TASK INPUTS:
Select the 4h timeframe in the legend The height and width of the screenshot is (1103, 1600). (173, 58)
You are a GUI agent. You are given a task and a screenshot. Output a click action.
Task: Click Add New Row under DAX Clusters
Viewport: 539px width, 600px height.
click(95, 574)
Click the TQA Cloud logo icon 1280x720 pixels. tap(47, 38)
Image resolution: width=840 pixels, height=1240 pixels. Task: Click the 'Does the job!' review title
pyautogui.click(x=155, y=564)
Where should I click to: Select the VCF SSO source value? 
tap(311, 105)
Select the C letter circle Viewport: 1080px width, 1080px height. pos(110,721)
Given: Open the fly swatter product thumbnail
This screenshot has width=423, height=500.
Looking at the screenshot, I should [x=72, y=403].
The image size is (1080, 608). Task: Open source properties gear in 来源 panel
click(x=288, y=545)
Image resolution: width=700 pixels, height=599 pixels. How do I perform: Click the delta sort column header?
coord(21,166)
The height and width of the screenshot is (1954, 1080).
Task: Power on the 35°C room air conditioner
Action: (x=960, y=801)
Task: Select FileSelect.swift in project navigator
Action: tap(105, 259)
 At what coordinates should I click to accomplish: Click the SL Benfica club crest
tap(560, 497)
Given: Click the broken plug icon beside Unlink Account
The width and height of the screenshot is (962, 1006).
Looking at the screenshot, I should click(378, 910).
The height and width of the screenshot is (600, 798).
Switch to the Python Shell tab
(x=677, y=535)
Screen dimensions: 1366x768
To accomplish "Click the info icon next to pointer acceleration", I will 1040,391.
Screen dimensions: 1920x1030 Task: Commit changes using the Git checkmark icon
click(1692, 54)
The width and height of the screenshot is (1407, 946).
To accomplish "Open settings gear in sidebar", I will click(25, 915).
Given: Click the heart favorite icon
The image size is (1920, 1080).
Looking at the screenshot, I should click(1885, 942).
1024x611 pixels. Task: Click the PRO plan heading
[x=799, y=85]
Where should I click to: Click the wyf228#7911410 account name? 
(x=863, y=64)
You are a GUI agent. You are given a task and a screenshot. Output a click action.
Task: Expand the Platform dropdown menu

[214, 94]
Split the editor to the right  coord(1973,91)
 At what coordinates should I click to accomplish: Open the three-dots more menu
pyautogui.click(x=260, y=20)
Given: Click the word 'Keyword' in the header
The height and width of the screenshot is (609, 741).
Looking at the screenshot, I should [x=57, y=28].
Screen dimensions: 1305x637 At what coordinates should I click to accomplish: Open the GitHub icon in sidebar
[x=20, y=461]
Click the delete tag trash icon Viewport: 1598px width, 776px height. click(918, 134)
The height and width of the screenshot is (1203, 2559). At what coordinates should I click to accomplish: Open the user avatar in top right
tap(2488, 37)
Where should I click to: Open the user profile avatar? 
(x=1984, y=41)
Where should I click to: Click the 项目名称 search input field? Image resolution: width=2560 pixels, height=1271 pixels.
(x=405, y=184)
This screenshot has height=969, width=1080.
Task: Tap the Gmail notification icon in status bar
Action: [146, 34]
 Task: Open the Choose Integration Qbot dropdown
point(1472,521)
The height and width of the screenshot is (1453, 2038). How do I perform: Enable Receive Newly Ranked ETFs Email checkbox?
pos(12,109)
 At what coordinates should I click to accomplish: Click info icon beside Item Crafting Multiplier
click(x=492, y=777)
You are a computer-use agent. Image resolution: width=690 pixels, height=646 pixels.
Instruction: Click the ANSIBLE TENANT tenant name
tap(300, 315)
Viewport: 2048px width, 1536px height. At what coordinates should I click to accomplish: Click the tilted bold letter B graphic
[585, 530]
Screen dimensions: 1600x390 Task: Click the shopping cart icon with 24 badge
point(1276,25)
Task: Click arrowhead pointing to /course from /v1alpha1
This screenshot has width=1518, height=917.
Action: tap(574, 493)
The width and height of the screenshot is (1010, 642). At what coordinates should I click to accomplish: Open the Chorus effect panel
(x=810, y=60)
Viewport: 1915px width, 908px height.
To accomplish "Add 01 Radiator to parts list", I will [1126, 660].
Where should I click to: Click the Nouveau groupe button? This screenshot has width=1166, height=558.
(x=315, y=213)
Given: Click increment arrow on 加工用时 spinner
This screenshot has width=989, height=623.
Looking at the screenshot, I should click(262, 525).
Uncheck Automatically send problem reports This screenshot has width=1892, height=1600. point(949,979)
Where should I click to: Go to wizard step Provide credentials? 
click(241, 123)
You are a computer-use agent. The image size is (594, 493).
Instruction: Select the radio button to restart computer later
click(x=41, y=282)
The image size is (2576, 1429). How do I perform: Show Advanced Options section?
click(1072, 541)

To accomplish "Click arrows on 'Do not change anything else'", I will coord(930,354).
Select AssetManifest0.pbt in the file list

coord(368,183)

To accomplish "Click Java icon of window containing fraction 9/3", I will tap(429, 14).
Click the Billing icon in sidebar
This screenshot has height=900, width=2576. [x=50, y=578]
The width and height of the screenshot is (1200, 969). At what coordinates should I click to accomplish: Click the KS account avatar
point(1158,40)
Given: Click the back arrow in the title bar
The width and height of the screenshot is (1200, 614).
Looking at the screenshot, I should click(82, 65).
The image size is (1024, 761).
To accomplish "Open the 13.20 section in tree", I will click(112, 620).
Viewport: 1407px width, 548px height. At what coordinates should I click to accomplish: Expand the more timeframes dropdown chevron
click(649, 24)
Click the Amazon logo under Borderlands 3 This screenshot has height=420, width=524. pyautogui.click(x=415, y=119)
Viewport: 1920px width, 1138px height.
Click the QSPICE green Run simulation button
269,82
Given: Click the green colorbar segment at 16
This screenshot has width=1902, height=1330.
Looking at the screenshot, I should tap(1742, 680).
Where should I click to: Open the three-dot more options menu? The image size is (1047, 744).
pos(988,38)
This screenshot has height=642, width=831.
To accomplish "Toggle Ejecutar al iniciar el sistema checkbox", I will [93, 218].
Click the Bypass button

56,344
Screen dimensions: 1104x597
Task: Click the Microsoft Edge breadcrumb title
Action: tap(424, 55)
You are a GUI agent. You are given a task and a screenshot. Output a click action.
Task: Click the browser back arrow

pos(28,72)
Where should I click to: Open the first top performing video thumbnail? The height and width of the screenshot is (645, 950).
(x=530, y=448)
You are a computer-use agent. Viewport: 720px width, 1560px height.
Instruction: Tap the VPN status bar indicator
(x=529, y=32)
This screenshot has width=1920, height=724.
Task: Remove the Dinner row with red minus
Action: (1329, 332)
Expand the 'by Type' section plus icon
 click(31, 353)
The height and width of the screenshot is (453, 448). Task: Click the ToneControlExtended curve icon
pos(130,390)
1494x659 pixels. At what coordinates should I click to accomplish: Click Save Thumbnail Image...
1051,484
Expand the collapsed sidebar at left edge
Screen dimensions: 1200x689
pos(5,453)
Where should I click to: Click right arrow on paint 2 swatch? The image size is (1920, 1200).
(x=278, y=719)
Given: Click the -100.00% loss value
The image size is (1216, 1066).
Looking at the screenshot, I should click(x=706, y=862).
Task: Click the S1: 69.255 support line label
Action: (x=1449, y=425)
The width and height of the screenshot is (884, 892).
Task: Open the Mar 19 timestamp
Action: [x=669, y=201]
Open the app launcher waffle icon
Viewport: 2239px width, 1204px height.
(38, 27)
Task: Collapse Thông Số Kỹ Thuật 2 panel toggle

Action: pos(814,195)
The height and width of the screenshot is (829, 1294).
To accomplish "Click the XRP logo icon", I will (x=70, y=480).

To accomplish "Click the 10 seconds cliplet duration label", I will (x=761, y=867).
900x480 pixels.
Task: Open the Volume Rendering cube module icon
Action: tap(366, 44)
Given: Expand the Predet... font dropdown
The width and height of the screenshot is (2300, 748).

STATED GOAL: Please reproduce the entries above word for word, from their first line up to and including the line that contains "tap(560, 497)".

RESPONSE TO THE EXERCISE:
Select the 4h timeframe in the legend The height and width of the screenshot is (1103, 1600). (173, 58)
You are a GUI agent. You are given a task and a screenshot. Output a click action.
Task: Click Add New Row under DAX Clusters
Viewport: 539px width, 600px height.
click(95, 574)
Click the TQA Cloud logo icon 1280x720 pixels. tap(47, 38)
Image resolution: width=840 pixels, height=1240 pixels. Task: Click the 'Does the job!' review title
pyautogui.click(x=155, y=564)
Where should I click to: Select the VCF SSO source value? 
tap(311, 105)
Select the C letter circle Viewport: 1080px width, 1080px height. pos(110,721)
Given: Open the fly swatter product thumbnail
This screenshot has width=423, height=500.
Looking at the screenshot, I should [x=72, y=403].
The image size is (1080, 608). Task: Open source properties gear in 来源 panel
click(x=288, y=545)
Image resolution: width=700 pixels, height=599 pixels. How do I perform: Click the delta sort column header?
coord(21,166)
The height and width of the screenshot is (1954, 1080).
Task: Power on the 35°C room air conditioner
Action: (x=960, y=801)
Task: Select FileSelect.swift in project navigator
Action: tap(105, 259)
 At what coordinates should I click to accomplish: Click the SL Benfica club crest
tap(560, 497)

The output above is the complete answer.